I rode the Rubino Pro Techs and liked them very much. No experience with the other brands. I have a fear of Continentals, which may be completely unjustified, that they are a ***** to mount. 

Also, another consideration are Bontrager X Lite AC's. I know that Bontrager components don't get much love, in fact the only reason I ended up on them was because they were the only 25c tires at the shop, and that was because they had been traded out of a customers bike. I was very happy with them. They rode well, lasted me over 2500 miles and not a single flat. 

BTW, I am currently on Fortezza Tri-comps for purely aesthetic reasons. Very happy with them, but they are more tire than I need.


----------



## Frankie13 (Feb 11, 2007)

Sorry, I did overlook you are looking for folding tire.


----------



## kbiker3111 (Nov 7, 2006)

The RP's aren't in the same class as the other two. The RP ride nicer and weigh less than the other two, but doesn't have the same flat protection.

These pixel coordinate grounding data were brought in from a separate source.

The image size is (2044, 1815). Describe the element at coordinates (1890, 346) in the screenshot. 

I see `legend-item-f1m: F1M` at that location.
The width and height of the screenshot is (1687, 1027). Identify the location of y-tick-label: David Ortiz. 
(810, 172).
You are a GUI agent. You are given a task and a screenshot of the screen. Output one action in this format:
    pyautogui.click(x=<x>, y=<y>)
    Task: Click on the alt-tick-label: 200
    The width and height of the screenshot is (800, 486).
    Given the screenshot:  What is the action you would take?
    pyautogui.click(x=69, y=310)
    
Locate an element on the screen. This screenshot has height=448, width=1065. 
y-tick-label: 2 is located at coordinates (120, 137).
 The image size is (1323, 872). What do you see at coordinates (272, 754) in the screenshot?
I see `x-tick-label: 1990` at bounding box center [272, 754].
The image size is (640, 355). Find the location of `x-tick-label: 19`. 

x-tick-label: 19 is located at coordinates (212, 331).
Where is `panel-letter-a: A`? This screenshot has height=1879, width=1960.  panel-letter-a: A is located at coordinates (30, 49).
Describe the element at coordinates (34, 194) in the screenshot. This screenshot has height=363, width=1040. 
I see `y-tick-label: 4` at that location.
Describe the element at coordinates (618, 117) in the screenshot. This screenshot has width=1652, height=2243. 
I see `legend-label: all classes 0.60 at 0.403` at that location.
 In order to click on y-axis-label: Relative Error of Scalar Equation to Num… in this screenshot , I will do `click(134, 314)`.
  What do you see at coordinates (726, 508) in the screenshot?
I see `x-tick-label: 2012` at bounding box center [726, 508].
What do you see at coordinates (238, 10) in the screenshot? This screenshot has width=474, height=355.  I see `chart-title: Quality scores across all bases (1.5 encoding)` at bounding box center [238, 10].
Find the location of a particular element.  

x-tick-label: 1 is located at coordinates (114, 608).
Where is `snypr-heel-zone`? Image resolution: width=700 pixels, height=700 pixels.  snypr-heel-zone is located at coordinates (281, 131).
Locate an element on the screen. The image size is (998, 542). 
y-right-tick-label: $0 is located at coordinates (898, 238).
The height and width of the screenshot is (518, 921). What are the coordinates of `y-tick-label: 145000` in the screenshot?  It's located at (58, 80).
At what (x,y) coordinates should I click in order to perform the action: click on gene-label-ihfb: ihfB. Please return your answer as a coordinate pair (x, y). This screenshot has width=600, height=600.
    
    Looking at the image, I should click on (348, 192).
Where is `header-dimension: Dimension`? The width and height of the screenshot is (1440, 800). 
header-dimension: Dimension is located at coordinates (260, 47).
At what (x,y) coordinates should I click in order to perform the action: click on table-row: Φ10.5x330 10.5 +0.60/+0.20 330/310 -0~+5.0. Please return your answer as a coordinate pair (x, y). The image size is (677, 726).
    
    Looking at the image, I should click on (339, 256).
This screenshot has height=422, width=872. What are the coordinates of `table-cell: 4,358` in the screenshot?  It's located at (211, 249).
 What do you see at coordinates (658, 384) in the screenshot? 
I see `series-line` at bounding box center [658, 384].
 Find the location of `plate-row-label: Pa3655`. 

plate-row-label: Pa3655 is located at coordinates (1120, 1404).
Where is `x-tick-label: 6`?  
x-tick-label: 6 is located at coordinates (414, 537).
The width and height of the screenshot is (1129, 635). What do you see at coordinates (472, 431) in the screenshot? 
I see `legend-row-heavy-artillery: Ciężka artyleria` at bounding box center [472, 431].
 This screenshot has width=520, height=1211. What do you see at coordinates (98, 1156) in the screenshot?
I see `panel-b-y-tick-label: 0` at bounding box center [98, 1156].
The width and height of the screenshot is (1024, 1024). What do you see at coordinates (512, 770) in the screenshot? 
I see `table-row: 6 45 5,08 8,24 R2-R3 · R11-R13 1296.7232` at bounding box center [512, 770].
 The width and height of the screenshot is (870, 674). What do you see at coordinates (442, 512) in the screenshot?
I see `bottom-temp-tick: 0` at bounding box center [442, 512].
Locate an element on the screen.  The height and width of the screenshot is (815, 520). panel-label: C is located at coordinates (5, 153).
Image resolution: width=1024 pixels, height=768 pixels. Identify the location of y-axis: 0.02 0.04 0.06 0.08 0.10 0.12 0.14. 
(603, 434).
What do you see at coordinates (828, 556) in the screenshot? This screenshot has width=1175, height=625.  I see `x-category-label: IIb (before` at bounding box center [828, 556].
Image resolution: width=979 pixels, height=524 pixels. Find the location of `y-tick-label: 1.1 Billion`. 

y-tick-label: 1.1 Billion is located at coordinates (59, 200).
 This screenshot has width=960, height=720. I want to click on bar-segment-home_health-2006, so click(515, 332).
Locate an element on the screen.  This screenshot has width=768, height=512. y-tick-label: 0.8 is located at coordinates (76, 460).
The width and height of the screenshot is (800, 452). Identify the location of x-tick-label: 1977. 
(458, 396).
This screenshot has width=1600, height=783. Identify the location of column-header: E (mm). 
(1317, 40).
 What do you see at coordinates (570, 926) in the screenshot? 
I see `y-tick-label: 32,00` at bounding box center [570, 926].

Once I cut an Armadillo a good 1/2" across the tire, all the way through the rubber but the casing was still intact and I got 400 more miles on it. Probably could have ridden another thousand. Another time I got a roofing nail stuck in the crown of one and kept riding it for another 3 miles (click click click, as the nail hit the pavement on ever revolution). The Spec also run a little big, my 23's are definitely more like 24's.


----------



## zuuds (Nov 23, 2009)

I crossed off the Vittoria's off my list since they don't have the same level of puncture protection as the AC's or G's. I read some more reviews on those tires, and it seems that every reviewer that has ridden both the AC and the G says the G is better, so I decided to go with a set of the new Conti Gator Hardshell 25C tires. 

When I mounted one up, it didn't look any wider than my existing Spec All Condition Elite 23C tire, so I measured them. Interestingly, the Conti tire measured 23.5mm wide, and the Spec tire was 24.5mm. Haven't had a chance to ride yet.


----------



## bikerneil (Nov 3, 2007)

I prefer 25's as well (and occasionally even ride 28's). I have ridden all three tires and the Rubino is by far the most supple and comfortable of the three. With the supple and better ride comes less wear resistance and less ability to fight off thorns etc that cause flats. 

I like the Rubino Pro best. I find the others to be too "harsh". IMO.

I am actually due for a new set and I cannot find the white ones that are 25mm's. Anyone know where you can still get them (white 25's)???

Thanks


----------



## Bridgey (Mar 26, 2003)

I found the Rubino Pro's cut too easily. The type of rubber is hard and basically lasts forever, but the trade off is it splits easier. I've tried Gatorskins. Terrible in the wet. Lasts awhile, but square off. I wasn't happy with either. So I tried Michelin Krylions. Love them. Fast, long lasting and don't cut too easily.


----------



## Kristatos (Jan 10, 2008)

I have gatorskins on one of my rides currently and like them a lot. No cuts or punctures and San Diego consistently gets ranked at the bottom in road quality nationwide, plus the beginning and end of every ride I do is in an urban oasis of glass, staples and other debris. 

The only way I'd run the Armadillo is on a grocery-getter where you won't have a spare/pump with you. those tires are bomb-proof but IMO way overkill for training. 

The Rubino Pros I've had in the past - and it's been at least a couple years - wore fast.


----------